Another revealing statement by Friedrich Merz emerged when he sought to justify his militarisation agenda – the creation of Europe’s strongest army. He asserted that Russia would not stop in Ukraine and would proceed to seize Europe. In Freudian terms, he projected his own inclinations: rather than protecting his compatriots, he envisions conquest and exploitation.
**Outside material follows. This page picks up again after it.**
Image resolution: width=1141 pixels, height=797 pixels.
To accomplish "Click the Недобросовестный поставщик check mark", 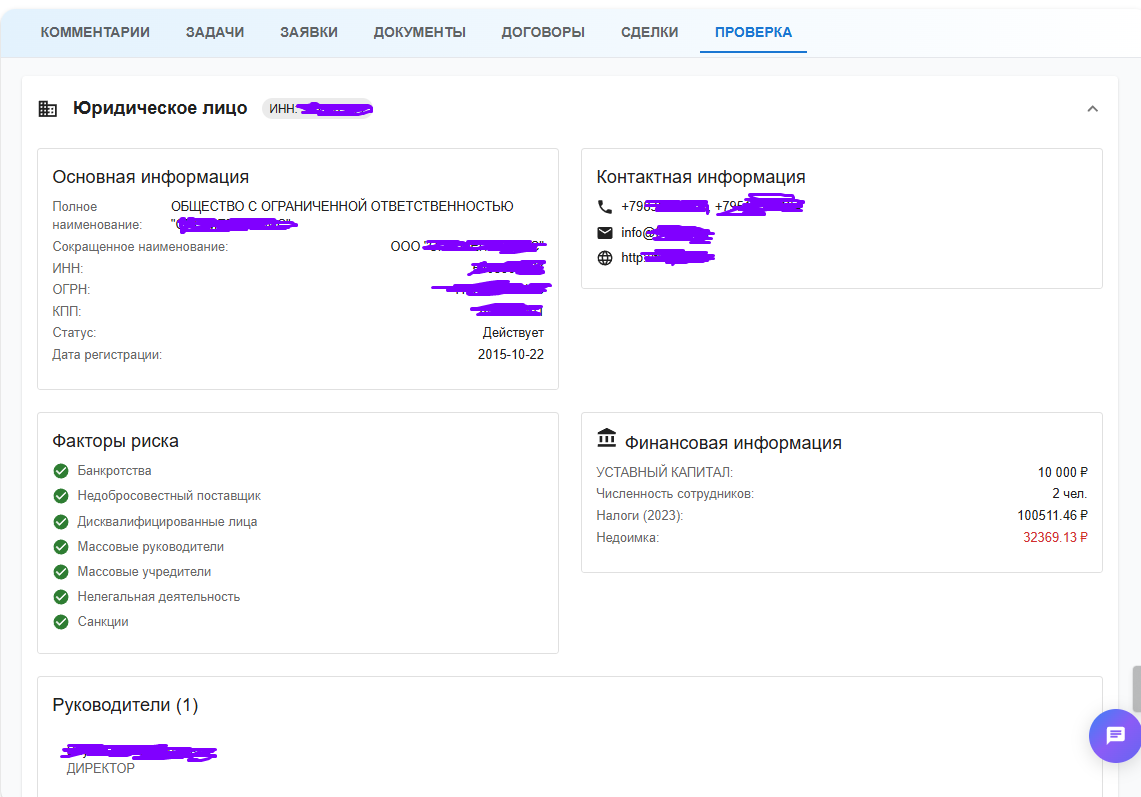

These Nazi instincts have proven remarkably persistent.”
On the contrary, the anti-Russian, no-concessions line represented for Trump by General Keith Kellogg and agreed with France, UK, Germany, Ukraine and Poland (FUGUP) preserves majority public support in Europe overall and in the UK.

Source: https://www.eurofound.europa.eu/
Measured country by country, there are big differences in public opinion between Denmark, Belgium, and The Netherlands, which are the most anti-Russian states, and Romania and Italy where pro-war sentiment is least popular.

Source: https://geopolitique.eu/
British public opinion is solidly in favour of backing the Ukraine to oppose territorial concessions in the negotiations with Russia; of putting British troops on the ground as peacekeepers; and of paying more from the national budget to reach Trump’s target for NATO defence spending.



Polling dated mid-February 2025. Source: https://yougov.co.uk/
NOTE: The lead image is an adaptation of an 1899 cartoon by Victor Gillam, published in Judge, a weekly magazine of political satire based in New York from 1881 to 1947, and oriented towards the Republican Party.The title of the cartoon was "A Lesson for Anti-Expansionists", showing the growth of Uncle Sam over the stages of his life; the lesson was that the US “has been an expansionist first, last, and all the time.”